Born of Woman moves between two worlds – the making of a bestseller by a London publisher and the mysterious attraction of a house in the Northumbrian wilds. These two are fused by the strangely compelling Hester whose diaries are published to immediate acclaim (bringing fame and disaster in equal proportions) and who haunts both house and novel with her posthumous power and presence.
Hester is linked to all the other characters in the book: mother to Lyn, the failed artist full of fears who hates his girlish name; past nanny to Matthew who publishes her diaries and finally flees the country in ruin and disgrace; mother-in-law to Jennifer who longs for a child and achieves ‘motherhood’ through the frothy and irrepressible Susie, herself linked with Hester in that both bear bastard babies in their teens.

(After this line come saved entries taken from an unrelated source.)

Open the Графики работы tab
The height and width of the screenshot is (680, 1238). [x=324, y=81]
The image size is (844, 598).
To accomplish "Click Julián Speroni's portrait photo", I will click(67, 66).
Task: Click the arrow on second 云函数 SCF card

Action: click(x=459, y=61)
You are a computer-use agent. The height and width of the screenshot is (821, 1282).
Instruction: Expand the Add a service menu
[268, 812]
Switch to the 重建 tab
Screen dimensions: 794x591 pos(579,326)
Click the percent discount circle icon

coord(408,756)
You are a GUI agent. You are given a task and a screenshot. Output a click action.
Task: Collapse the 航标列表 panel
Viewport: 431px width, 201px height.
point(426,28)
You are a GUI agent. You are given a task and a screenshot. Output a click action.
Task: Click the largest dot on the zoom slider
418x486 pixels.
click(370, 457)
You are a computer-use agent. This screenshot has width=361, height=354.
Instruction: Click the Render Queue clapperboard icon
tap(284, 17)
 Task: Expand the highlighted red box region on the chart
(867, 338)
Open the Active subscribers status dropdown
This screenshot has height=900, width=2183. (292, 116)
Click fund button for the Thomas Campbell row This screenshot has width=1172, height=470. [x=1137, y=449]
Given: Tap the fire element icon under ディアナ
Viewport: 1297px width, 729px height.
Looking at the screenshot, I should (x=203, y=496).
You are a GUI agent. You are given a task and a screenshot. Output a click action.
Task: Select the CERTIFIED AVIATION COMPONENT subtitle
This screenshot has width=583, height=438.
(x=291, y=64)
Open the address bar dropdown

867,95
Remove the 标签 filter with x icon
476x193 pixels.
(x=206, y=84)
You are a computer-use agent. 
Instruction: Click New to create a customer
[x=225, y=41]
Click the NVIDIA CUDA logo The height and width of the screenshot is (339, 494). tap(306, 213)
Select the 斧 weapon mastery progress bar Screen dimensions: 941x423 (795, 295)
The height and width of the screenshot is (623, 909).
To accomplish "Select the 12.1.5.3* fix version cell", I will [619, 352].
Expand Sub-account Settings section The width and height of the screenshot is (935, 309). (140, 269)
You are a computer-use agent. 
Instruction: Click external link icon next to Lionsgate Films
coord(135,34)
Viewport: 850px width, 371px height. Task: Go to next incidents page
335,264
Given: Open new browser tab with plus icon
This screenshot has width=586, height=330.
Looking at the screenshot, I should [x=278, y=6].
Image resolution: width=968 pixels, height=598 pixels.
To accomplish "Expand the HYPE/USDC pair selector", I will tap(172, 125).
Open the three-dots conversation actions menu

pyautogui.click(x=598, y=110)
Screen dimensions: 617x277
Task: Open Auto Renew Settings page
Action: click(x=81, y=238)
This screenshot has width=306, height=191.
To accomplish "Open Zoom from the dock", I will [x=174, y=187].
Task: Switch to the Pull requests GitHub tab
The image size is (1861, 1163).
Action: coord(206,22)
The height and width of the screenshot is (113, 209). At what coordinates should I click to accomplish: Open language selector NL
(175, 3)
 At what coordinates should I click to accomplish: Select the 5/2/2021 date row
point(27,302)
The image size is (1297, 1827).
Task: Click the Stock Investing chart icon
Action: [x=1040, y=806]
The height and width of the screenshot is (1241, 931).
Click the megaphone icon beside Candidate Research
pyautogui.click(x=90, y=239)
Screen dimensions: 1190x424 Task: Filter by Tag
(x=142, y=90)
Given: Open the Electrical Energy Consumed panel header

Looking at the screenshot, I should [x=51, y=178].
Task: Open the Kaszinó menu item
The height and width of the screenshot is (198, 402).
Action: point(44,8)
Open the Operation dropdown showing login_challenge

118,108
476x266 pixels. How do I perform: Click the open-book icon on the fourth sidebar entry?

Born of Woman is full of contrast and surprise, setting the frenetic sham of the media world against the brutal splendours of nature, exploding the settled tie of marriage with the squalls of lesbian love, and juxtaposing casual, even violent sex with the sacred power to create life.
A book is born, a child is born. One brings riches and retribution, the other becomes a ‘saviour’ – the strange symbolic love-child born on Christmas Day who resolves the conflicts of this dramatic saga as it sweeps unforgettably to its moving and ingenious climax.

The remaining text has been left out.